Pixel coordinate grounding data
----

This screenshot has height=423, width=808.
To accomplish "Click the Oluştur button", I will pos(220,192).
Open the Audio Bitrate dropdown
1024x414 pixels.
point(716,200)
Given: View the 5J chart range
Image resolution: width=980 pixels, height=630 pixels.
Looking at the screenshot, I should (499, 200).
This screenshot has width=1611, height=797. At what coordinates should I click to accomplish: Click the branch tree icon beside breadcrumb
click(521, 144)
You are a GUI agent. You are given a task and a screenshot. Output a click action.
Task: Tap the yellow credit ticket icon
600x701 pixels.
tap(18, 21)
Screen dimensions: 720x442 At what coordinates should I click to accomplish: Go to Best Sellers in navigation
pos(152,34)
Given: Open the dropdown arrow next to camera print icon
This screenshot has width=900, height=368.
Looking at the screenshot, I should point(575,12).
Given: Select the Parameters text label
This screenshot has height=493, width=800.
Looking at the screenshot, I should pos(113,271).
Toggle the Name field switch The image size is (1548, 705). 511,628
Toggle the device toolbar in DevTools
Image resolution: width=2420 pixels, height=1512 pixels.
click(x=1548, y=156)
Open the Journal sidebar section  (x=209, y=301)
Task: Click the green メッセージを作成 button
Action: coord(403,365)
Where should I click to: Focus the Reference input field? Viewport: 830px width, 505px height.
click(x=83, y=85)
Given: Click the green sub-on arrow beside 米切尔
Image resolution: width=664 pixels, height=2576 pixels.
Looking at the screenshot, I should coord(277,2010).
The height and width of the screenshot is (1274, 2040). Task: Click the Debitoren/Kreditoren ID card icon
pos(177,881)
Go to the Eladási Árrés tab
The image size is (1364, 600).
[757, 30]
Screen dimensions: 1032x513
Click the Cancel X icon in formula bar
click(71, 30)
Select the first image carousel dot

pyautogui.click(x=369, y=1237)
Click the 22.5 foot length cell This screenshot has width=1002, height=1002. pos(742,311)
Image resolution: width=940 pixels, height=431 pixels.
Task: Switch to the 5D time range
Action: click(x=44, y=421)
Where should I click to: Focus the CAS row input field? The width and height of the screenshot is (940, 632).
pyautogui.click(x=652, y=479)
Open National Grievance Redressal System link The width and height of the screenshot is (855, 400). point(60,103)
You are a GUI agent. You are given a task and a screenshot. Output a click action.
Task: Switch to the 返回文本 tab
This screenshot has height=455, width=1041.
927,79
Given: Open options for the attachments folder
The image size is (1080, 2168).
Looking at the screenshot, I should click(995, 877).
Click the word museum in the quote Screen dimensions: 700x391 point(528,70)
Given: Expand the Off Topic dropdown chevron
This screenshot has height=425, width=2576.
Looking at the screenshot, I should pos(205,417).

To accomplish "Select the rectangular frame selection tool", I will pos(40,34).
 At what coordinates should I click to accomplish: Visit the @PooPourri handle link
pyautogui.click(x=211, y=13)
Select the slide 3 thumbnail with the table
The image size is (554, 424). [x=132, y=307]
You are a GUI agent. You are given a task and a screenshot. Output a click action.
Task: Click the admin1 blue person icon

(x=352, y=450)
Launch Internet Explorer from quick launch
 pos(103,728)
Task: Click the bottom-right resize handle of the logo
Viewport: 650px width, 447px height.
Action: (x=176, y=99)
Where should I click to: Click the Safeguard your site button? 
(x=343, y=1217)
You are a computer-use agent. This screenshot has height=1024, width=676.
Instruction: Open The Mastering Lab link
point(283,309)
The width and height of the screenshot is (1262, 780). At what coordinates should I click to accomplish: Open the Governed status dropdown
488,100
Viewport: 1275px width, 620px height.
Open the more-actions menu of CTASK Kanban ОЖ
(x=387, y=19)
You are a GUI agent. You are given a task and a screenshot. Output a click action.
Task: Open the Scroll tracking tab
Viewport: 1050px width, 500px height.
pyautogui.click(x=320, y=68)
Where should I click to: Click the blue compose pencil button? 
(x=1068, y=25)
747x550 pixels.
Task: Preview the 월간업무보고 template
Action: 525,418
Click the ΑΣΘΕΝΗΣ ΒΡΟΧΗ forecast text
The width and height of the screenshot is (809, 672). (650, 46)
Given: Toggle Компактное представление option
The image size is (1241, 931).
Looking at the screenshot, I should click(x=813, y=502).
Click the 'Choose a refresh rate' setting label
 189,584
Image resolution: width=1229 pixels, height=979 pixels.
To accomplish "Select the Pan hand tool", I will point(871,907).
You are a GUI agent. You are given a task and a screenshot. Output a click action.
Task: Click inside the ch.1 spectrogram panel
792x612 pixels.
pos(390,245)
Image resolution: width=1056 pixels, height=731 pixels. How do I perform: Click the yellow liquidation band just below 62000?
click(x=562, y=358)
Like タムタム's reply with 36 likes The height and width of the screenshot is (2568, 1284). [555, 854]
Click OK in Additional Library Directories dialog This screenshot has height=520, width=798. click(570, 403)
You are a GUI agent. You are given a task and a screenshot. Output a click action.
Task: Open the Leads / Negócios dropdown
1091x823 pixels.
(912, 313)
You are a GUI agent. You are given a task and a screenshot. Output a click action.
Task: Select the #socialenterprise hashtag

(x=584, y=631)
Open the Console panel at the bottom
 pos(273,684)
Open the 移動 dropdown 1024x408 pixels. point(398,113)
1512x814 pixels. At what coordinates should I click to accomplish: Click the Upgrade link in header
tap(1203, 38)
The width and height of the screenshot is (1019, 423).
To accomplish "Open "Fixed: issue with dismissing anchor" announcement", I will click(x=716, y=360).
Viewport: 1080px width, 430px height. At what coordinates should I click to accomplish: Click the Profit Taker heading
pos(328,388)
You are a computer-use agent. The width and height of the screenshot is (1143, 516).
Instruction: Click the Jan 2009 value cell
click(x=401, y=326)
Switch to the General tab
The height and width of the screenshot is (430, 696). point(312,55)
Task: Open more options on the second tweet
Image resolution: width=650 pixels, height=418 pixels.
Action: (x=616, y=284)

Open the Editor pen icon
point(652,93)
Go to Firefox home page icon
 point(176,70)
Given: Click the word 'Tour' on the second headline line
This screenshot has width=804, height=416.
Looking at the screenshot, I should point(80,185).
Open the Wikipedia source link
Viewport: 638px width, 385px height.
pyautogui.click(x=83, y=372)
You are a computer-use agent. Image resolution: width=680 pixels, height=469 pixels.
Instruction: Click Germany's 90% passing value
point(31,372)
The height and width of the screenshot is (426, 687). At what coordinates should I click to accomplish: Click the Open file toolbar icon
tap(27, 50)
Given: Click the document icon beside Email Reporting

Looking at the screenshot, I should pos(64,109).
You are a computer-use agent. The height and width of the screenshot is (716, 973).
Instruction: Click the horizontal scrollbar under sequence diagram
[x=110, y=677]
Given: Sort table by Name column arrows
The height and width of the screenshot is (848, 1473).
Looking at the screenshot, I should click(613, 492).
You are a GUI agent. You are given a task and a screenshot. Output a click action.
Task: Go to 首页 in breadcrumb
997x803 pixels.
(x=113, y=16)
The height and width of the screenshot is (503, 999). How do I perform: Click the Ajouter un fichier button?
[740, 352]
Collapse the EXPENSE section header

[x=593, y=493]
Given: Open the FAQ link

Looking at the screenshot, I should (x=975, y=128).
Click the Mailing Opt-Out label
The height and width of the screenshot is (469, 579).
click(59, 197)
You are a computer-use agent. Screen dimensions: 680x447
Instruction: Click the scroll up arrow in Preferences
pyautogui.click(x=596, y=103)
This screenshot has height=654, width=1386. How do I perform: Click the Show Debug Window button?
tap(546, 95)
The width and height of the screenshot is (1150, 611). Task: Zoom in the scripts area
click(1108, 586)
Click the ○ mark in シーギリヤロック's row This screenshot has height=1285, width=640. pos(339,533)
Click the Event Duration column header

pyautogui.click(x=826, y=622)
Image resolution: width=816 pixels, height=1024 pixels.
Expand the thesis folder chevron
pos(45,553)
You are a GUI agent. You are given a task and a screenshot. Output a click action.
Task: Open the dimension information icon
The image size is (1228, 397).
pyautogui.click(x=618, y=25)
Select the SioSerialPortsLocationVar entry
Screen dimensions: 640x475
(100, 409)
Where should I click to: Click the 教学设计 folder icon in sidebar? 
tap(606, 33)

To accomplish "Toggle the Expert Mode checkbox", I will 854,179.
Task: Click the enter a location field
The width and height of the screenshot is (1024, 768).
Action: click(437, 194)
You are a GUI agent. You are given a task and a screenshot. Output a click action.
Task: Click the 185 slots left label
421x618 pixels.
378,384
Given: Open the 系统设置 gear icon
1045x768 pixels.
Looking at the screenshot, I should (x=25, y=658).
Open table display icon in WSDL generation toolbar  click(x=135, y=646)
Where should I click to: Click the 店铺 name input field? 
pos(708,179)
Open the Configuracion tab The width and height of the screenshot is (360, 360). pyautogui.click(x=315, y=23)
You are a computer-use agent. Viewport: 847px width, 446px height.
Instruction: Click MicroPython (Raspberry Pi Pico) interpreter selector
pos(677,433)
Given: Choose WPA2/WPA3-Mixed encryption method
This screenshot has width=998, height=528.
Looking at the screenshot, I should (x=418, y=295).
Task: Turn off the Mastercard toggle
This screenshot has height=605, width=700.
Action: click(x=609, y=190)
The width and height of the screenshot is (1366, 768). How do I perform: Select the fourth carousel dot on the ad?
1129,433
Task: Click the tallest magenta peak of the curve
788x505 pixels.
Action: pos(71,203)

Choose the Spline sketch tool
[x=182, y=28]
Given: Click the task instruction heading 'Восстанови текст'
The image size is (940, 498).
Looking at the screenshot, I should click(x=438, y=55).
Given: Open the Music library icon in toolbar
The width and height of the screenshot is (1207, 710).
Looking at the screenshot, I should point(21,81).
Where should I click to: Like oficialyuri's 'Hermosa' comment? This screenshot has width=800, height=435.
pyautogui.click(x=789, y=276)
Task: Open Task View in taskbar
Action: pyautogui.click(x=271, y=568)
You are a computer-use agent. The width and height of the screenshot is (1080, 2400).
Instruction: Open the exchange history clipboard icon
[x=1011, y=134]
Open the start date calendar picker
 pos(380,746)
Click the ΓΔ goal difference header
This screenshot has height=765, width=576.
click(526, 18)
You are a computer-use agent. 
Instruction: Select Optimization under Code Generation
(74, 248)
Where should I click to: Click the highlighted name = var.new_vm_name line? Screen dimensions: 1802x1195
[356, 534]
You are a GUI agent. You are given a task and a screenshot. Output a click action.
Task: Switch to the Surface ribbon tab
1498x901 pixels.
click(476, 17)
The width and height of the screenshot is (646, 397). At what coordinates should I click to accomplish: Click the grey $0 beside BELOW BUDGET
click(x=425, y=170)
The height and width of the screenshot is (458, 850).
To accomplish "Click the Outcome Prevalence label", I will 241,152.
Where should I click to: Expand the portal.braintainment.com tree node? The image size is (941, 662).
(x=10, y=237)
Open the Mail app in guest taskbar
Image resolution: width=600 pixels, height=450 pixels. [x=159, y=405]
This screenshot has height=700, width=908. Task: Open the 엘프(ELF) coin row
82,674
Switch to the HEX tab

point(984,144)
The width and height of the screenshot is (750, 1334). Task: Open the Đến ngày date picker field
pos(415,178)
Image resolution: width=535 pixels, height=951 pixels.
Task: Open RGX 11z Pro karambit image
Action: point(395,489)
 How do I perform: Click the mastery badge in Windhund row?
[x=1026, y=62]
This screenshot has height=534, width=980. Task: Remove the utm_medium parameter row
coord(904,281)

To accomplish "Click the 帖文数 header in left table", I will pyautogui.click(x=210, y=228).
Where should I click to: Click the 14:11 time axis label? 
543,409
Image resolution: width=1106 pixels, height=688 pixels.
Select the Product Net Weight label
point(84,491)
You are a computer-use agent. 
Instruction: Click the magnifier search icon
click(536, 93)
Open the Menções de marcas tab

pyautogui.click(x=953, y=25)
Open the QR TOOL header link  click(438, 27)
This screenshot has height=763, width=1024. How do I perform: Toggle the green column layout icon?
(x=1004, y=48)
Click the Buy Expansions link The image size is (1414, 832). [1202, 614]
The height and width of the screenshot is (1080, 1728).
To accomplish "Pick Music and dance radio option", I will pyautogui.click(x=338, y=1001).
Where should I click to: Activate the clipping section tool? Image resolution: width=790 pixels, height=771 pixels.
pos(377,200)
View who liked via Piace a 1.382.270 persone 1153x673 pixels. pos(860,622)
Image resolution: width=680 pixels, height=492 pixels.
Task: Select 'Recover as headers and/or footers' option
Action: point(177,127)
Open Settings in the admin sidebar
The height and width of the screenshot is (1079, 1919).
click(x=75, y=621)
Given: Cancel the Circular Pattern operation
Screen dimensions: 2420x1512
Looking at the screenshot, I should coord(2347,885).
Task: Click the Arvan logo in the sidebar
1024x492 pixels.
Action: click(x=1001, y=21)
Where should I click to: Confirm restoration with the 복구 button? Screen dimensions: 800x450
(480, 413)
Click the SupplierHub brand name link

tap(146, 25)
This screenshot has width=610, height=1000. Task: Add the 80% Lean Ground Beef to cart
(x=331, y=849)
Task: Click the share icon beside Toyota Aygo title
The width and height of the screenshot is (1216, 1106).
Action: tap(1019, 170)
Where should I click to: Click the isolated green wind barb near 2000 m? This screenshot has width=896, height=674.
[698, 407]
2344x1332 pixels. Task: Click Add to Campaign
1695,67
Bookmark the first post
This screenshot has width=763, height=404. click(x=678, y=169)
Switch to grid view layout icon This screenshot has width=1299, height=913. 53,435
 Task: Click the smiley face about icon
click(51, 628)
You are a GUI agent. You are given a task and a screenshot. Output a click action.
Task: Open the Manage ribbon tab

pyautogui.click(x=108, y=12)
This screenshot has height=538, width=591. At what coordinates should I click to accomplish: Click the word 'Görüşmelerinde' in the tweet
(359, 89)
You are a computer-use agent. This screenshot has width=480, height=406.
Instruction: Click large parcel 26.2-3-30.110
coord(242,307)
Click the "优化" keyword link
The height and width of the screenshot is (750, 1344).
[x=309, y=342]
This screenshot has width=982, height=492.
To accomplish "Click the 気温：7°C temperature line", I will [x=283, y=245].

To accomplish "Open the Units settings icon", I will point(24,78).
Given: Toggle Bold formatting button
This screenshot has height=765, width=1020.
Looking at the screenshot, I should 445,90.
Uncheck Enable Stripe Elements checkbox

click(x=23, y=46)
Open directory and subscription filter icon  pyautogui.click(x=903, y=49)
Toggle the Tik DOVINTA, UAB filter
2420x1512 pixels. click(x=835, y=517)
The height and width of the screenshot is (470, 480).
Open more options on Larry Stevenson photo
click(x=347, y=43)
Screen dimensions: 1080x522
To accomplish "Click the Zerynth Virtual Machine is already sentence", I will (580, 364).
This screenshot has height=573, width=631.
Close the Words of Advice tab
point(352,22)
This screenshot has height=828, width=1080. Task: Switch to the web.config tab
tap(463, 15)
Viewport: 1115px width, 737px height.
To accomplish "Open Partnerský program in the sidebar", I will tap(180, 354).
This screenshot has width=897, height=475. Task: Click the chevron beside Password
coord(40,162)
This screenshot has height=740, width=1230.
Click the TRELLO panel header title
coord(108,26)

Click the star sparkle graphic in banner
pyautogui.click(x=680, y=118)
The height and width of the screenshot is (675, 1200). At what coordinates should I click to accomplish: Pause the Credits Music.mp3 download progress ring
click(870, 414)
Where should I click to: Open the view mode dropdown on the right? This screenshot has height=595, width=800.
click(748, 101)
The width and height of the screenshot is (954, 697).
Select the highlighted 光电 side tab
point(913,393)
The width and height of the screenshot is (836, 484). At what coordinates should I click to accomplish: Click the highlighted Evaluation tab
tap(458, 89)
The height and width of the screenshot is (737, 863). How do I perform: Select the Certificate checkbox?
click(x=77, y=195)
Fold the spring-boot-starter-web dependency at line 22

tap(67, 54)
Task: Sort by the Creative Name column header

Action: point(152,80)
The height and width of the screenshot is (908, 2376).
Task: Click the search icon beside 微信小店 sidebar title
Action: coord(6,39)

----

• _Exercise details_: Your answer must be every line from the entries that contains the string "second", copied as it stands.

• _Output of the exercise_:
Task: Open more options on the second tweet
Given: Click the word 'Tour' on the second headline line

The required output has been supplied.